Let's explore why one such stock, Philip Morris International (PM 0.68%), could turn a $5,000 investment into significantly more over the long term. 

A recession-resistant industry

According to a Bloomberg survey of economists in October, the U.S. has a 60% chance of entering a recession in the next 12 months. For most companies, an economic downturn can be catastrophic because consumers will tend to have less disposable income for goods and services. But for a tobacco company like Philip Morris, it's business as usual. 

Tobacco's habit-forming effects mean consumers still purchase it when money is tight. And as an international company, Philip Morris tends to be shielded from challenges in any specific geography. It stands out among tobacco companies because of its aggressive push toward smoke-free tobacco and other products designed to carry less risk than traditional cigarettes.
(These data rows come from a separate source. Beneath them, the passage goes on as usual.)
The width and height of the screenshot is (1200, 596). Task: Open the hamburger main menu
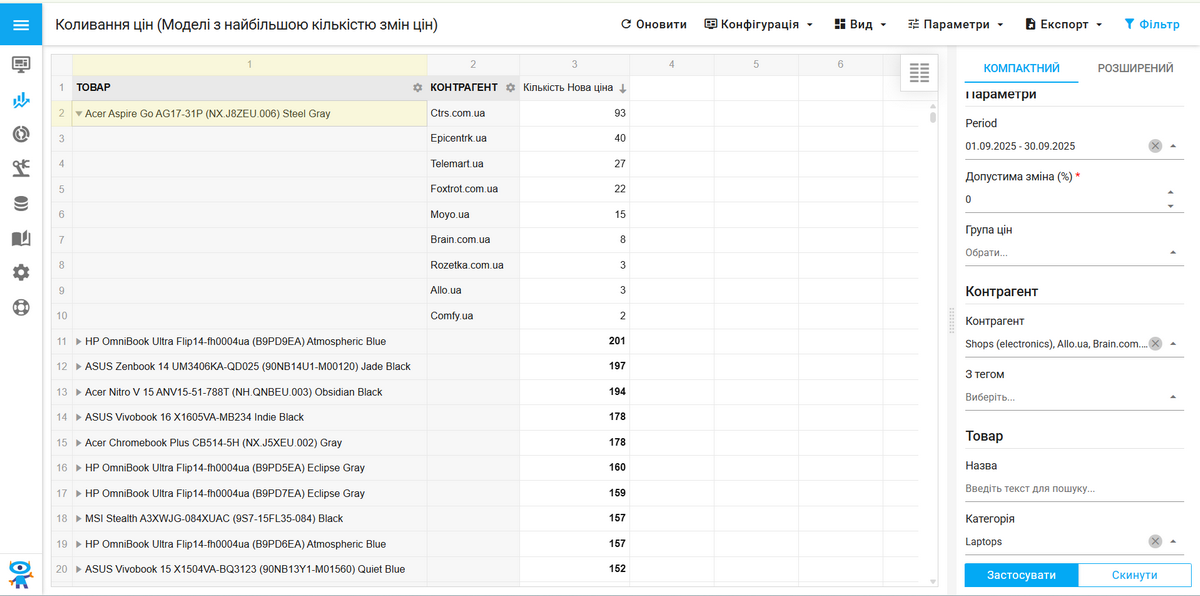click(21, 24)
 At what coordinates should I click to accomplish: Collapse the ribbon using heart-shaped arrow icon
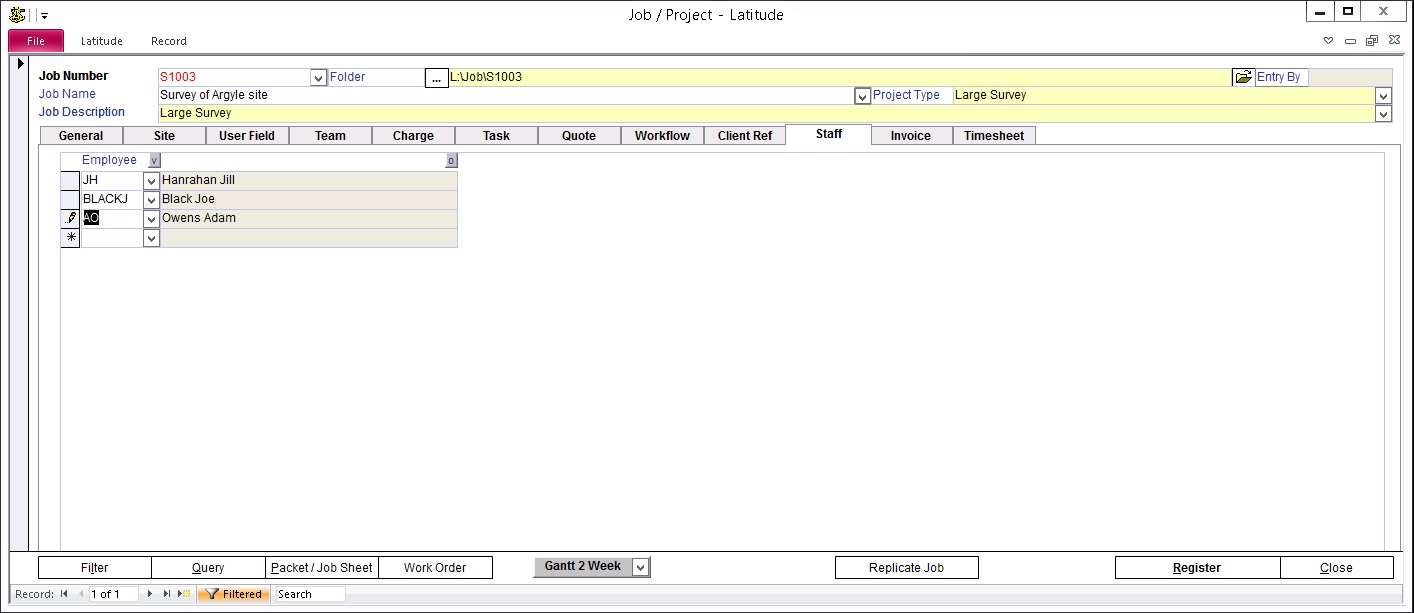(1328, 41)
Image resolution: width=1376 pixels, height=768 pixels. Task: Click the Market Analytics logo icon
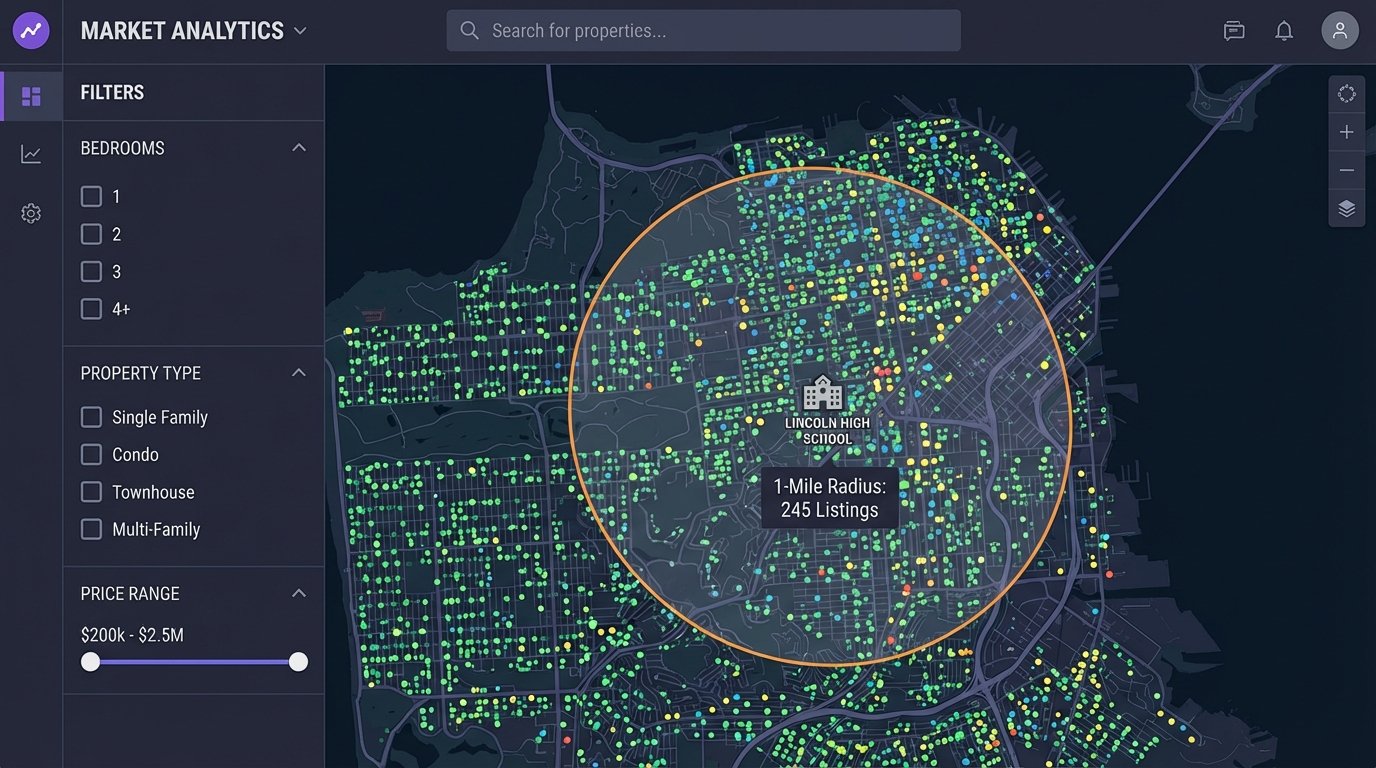click(31, 30)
So far, the efforts are transforming the company's financial statements. 

Solid third-quarter earnings 

Third-quarter earnings highlight its resilience in this challenging environment as well as its transition to new growth drivers. Revenue fell by 1.1% year over year to $8.03 billion because of a sharp decline in shipment volumes to Eastern Europe amid the Russian-Ukrainian war.
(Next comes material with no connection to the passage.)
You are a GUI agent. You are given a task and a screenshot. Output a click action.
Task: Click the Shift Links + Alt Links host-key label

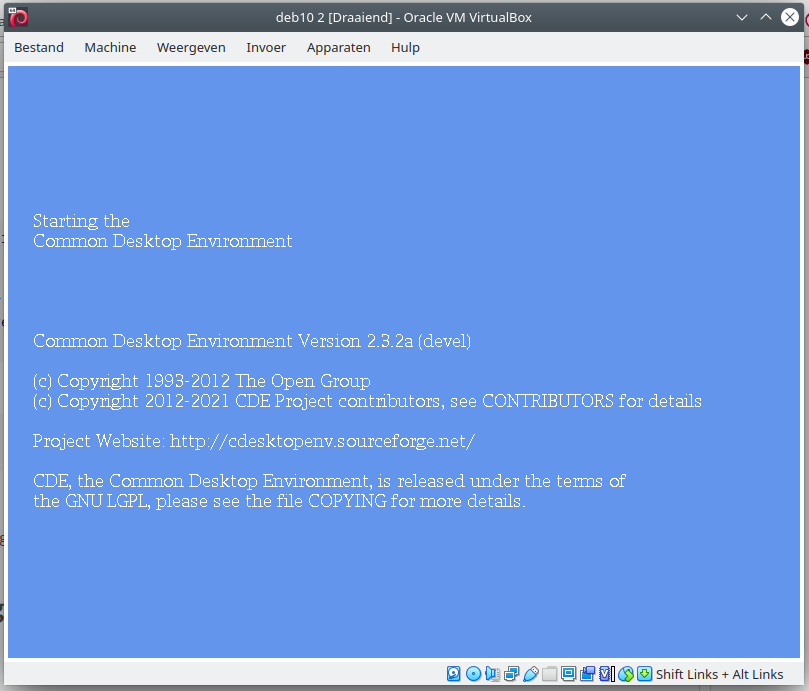[x=719, y=674]
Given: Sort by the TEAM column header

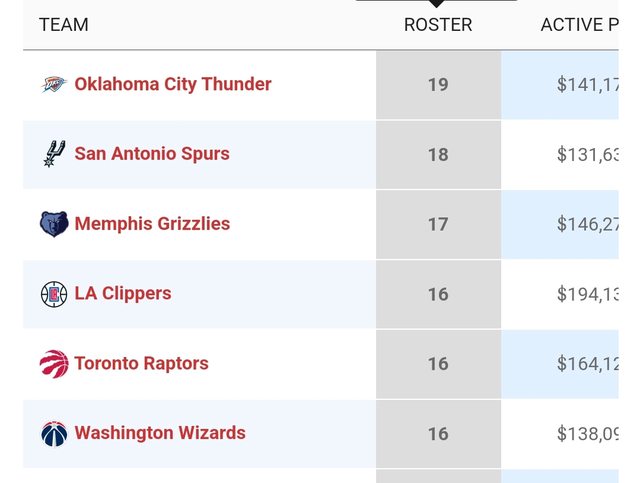Looking at the screenshot, I should (64, 25).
But strength in sales of heated tobacco units (HTUs) helped offset those declines. Global shipment volume increased by 0.6% (to around 189.5 million units) driven by a 17.1% increase in HTU shipments compared to a 1.7% decline in cigarettes.

Darts on dollar symbol

Image source: Getty Images.

The increasing share of HTU shipments plays into Philip Morris' long-term strategy. The company expects cigarette smokers (both its own and rivals) to switch to platforms such as Iquos, which releases nicotine by heating instead of burning. This can allow the company to maintain (or even grow) revenue over the long term as consumers become more health-conscious about smoking. 

As of the third quarter, smoke-free products (including HTUs, oral tobacco, and vaporizers) represent 30.1% of Philip Morris' net revenue. 

The company plans to bring that number above 50% by 2025. And to help do that, it has made a buyout offer of $15.7 billion for snus maker Swedish Match (SWMAF). Snus is a type of oral tobacco product. If finalized, the deal would further cut Philip Morris' exposure to cigarettes while giving it access to Swedish Match's vast manufacturing and sales network in the U.S., which can be used to distribute other products such as Iquos in this large and wealthy market.

Big profits and a sustainable dividend 

A $5,000 investment is a lot to risk on a speculative stock with an uncertain future. But Philip Morris doesn't fall into that category. The company is consistently profitable. Management expects 2022 earnings per share to grow by 12% to $6.20 at the high end. And its compelling transition to new reduced-risk products can help it maintain market share in its industry. 

The company has historically returned value to investors through buybacks. In 2021, management authorized a share repurchase program to retire $5 billion to $7 billion worth of stock over the subsequent three years (although this is on hold because of the Swedish Match acquisition). And a dividend yield of 5.6% is icing on the cake.

With solid operational performance and a management team keen to maximize shareholder value, Philip Morris looks like an excellent opportunity to turn a $5,000 investment into significantly more over the long term.